Large thermal expansions? Where? It's a panel and frame door with "a
large glass panel". The thermal coefficient of expansion of glass is
5, wood is about half that @10-6 in/in per degree F. So what's that
add up to? In a 100F swing it's a couple or three thousandths. Not
exactly a large amount.

You are so wrong. You are talking strictly heat. The real culprit is
woods naturaul expansion and contraction. I had my bay windows blow the
seals because of the lack of enough growth area. Use a flexible caulk.
And yes the blue painters tape or frog tape are good to protect stains
and finishes.

Caulking? How? Where? The door is assembled - you want him to do
what, exactly? Force the caulk into a non-existent gap, or run it up
on the edge of the wood? Both poor choices.

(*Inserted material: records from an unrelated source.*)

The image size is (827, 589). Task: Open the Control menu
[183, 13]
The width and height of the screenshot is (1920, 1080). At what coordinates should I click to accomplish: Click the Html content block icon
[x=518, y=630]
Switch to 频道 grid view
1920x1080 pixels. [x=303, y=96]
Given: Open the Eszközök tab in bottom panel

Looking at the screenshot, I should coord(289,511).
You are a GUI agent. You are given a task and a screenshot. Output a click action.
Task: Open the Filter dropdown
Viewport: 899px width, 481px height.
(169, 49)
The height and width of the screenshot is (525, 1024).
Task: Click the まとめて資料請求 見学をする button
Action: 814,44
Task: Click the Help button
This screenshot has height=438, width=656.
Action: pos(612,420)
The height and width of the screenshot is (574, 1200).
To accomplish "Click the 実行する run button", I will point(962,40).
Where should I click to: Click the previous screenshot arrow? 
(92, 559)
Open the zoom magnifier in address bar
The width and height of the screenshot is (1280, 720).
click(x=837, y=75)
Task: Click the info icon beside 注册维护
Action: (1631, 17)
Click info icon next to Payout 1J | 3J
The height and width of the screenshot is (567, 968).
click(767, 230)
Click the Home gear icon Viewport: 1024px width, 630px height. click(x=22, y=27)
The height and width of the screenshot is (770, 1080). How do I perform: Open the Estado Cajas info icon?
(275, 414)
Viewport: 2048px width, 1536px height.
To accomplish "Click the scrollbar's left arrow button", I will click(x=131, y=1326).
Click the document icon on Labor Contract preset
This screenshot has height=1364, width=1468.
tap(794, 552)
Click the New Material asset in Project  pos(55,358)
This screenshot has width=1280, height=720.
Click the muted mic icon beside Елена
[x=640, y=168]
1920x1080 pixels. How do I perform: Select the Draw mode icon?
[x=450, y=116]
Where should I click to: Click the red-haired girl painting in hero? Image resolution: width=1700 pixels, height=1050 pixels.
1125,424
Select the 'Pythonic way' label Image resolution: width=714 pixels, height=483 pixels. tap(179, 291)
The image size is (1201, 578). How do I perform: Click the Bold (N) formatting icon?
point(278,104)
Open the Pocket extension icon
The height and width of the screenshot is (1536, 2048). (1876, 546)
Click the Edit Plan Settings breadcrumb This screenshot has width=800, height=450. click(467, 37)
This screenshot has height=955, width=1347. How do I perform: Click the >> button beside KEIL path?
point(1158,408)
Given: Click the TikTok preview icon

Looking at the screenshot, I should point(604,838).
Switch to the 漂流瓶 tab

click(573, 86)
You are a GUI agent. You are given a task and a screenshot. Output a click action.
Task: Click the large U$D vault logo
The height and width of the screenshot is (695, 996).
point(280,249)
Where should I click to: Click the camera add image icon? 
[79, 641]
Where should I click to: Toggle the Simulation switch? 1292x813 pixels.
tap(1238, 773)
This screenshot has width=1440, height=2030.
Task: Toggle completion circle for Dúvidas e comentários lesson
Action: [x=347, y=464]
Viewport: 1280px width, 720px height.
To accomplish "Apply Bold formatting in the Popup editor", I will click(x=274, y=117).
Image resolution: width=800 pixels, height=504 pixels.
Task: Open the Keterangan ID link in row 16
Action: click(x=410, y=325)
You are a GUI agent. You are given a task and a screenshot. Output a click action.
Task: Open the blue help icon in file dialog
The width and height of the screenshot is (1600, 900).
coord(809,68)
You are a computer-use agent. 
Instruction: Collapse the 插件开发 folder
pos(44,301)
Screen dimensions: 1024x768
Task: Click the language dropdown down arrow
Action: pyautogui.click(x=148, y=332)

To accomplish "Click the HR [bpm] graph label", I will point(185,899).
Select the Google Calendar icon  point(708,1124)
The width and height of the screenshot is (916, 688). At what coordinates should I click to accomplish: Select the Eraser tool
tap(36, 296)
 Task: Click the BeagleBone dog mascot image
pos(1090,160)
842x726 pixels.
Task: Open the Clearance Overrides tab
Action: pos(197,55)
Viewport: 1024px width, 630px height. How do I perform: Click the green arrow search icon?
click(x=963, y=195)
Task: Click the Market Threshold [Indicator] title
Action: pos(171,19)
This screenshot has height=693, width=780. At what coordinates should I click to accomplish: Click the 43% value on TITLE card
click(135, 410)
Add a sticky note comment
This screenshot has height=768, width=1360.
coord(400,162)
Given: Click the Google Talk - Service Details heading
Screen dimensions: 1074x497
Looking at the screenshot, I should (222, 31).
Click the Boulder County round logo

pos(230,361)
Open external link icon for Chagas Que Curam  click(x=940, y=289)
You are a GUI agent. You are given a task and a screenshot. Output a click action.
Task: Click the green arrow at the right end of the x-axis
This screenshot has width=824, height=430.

Yes, just use lots of tape. You will have a hard time getting the urethane
off the frosted glass. You may want to cleanup with solvents before the
urethane gets too hardened (a day or two, at most)


Lots of tape...are you assuming he has some palsy or something? He
needs exactly one strip of tape running around the glass perimeter if
he's refinishing while it's laying flat. If he's doing it while it's
standing, then he'll mask off the all of the glass with plastic.